車軸を中心に回転して車を進める円の道具。
「環」は玉の輪。
輪の形を成す物とされています。
「輪」の項に「環」は類語として示されており、これらの意味が非常に似ていることを表しています。
しかし漢字の成り立ちを見れば、その成立の仕方や用途に微妙に違いがあります。
今回はその違いについて調べてみましょう。
「輪」の意味
字義は、主に、車の「輪」、車の様に丸いもの、車、車を数える言葉です。
この字が車の発明によって出現し発展してきたことがわかります。
歴史的にみると、車輪の発明は、古代の人類最大の発明の一つだと言われます。
この発明が発展して歯車の発明につながっていきました。
歯車は、原始的コンピューターであると言われています。
「環」の意味
「環」の字義は、「たまき」や「璧(へき)」の一種、穴の直径が周辺の幅と等しいものをいいます。
また、「わ」、「かん」、輪状のもの、「めぐる」という意味です。
これらを見ると、「環」は、「たまき・古代の腕飾りの一種」、または、「璧・中央に孔のある円盤状の玉」と関係ある文字であることが判ります。

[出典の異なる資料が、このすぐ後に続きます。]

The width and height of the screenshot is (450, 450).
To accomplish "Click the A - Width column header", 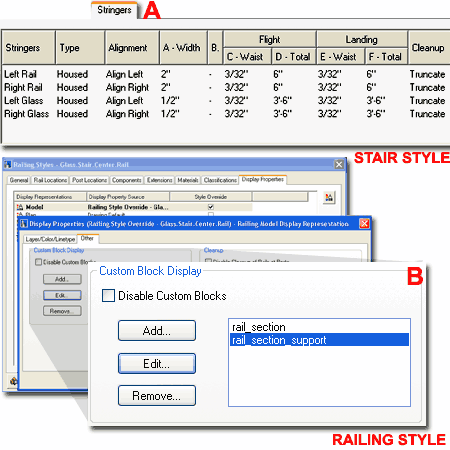I will 183,48.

「たまき」や「璧」は、古代の上流社会を象徴する装飾具でした。
とくに、「璧」は、古代中国王朝の地方官に下賜され、その地位と権力を保障したものです。
この「璧」から「完璧」という言葉も生まれました。
「輪」と「環」の解字と用途
「輪」は、解字すると、左右に部首が分かれます。
左側の「車」は、音符を表し「リン」と発音させます。
右側は、「筋道が立つ」という意味を表します。
車の矢が放射線状に秩序を持って並んでいることが、このような意味を生み出したと考えられます。
環は、解字すると「王」=「玉」と右側の部首にわかれます。
右側が「めぐらす」という意味を持っています。
両字とも、円を表すとき使います。
「輪」と「環」の歴史的意味
「輪」も「環」も円を表していますが、「輪」はその円の形状をより表し、「環」は動作的な要素に特化して、輪状に巡らすことを意味しているように思います。
「輪」は、車輪をイメージしていることは言うまでもありません。
古代の大発明は、それらがいつ発明されたかわからないのですが、古代中国に於いては、兵馬俑の遺跡でも分るように、秦のころには盛んに戦車が使用されていました。
一方、「環」は本来、「たまき」や「璧」を表したものと考えられますが、それが動作を表すものに変化していったのは、「たまき」の表す「玉」に関係があるのではないかと思います。
古代「玉」は、「命・いのち」を表しました。
「たまき」は、腕輪で二の腕の上部につけたといわれます。
心臓の感覚を感じられる部分です。
血が全身を巡る感覚が、「巡る」という字義を生み出したのではないでしょうか。
両字とも、歴史が感じれれる文字です。